自分ががんになったらどうしたいか考えておく
西村氏は、まずはがんに興味を持つこと、そして自分が(あるいは家族が)がんになったらどうしたいか(どう生きたいか)を考えておくべきであると述べています。
例えば、エンディングノートなどで家族の間で情報を共有しておくことも良い方法であるとしています。
かかりつけ医を持つ
いきなり大きな総合病院や大学病院を受診するのは敷居が高く、ついつい症状があっても病院を受診しないことが多いと思います。
西村氏は、自分の身体のことをいつでも相談できる、かかりつけ医(もしくは身近な医療職)を持つと非常に助かると述べています。

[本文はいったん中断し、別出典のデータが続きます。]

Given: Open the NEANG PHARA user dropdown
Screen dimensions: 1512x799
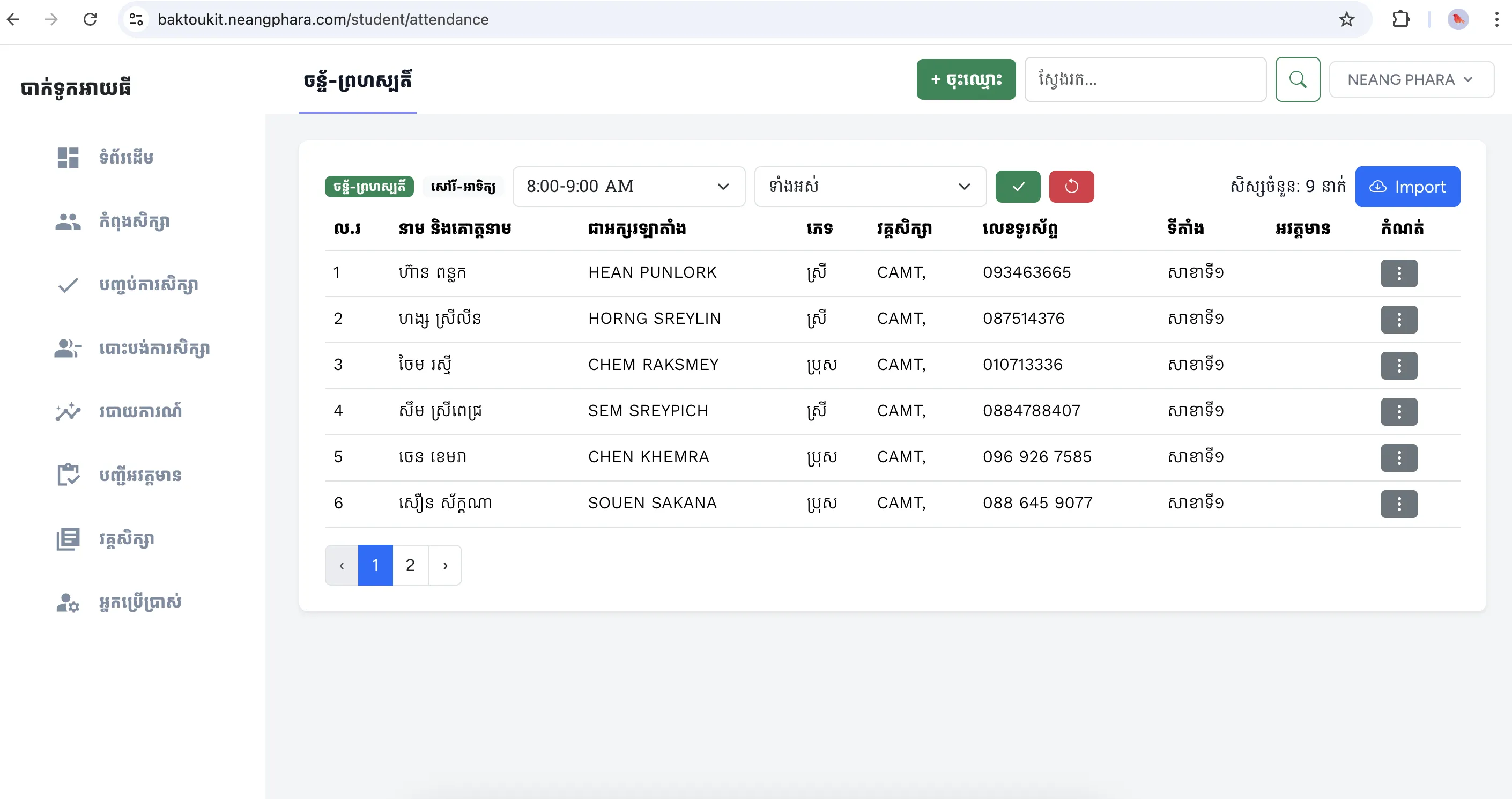Looking at the screenshot, I should [1411, 79].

ほとんど病院に行かない方でも、できれば近くに信頼できる内科(女性では婦人科も)のかかりつけ医をみつけてください。
がん検診またはがんドックを受ける
西村氏は根治不能の進行がんの診断を受けました。もちろん進行がんでも治療によって治ることもありますし、進行をくいとめることも期待できます。
しかし、がんは早期で発見されればより完全に治る可能性が高い病気です。
そこで、西村氏が述べているように、
がん検診かがんドックはぜひ受けましょう。自家用車でさえ定期的に車検に出します。それを考えると検診やドックは決して時間やお金の無駄ではありません。

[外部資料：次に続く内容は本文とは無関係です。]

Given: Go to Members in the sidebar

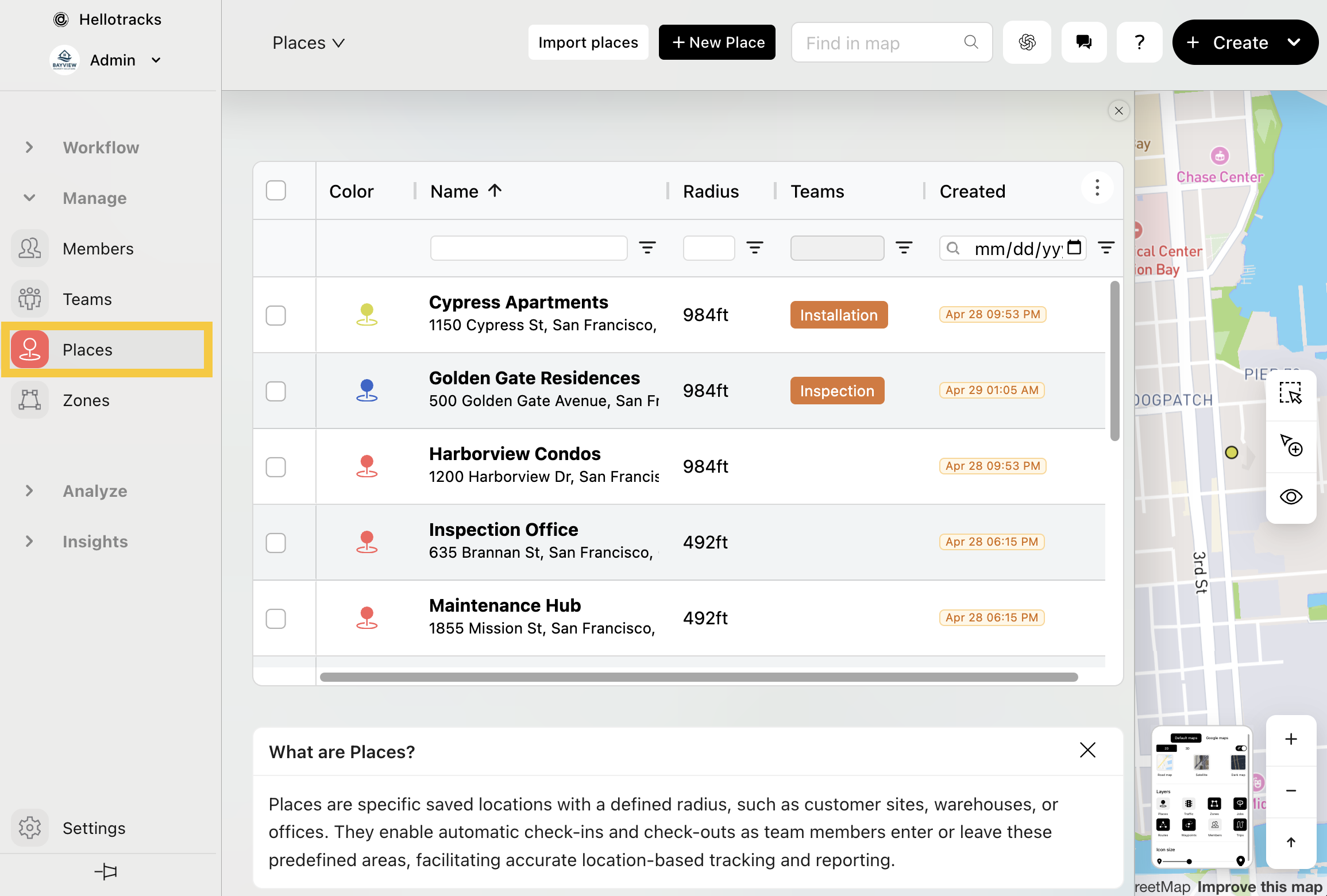Looking at the screenshot, I should (x=98, y=249).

まずは、お住まいの市町村のがん検診を調べてみましょう。
ほとんどの市町村では、がん検診の費用の多くを公費で負担しており、一部の自己負担でがん検診を受けることが出来ます。
がん保険に入る
やはり、がん治療にはお金がかかります。西村氏はがん保険に入っておくことをすすめています。
また、私個人の意見としては、経済的な余裕があれば、先進医療保障付きの保険に入っておいた方がいいと思います。
現在、様々な固形がんに対して重粒子線治療や陽子線治療が先端医療として行われています。これらの治療はかなり高額になりますので、先進医療もカバーできる保険に入っておくと安心です。
ちなみに重粒子線治療が適応となるのは、頭頸部腫瘍、肺腫瘍・消化管腫瘍、肝胆腫瘍、泌尿器腫瘍、乳腺・婦人科腫瘍又は転移性腫瘍(いずれも根治的な治療法が可能なものに限る)です。
一方、陽子線治療が適応となるのは、頭頸部腫瘍、肺腫瘍・消化管腫瘍、肝胆腫瘍、泌尿器腫瘍、乳腺・婦人科腫瘍又は転移性腫瘍(いずれも根治的な治療法が可能なものに限る)です。
とくに進行がんの場合、標準治療だけでは限界があるため、先進医療という選択肢を持っておくことはとても重要です。
以上、「がんと診断される前にやるべきこと」でした。もしよかったら、今日からでも始めてみませんか?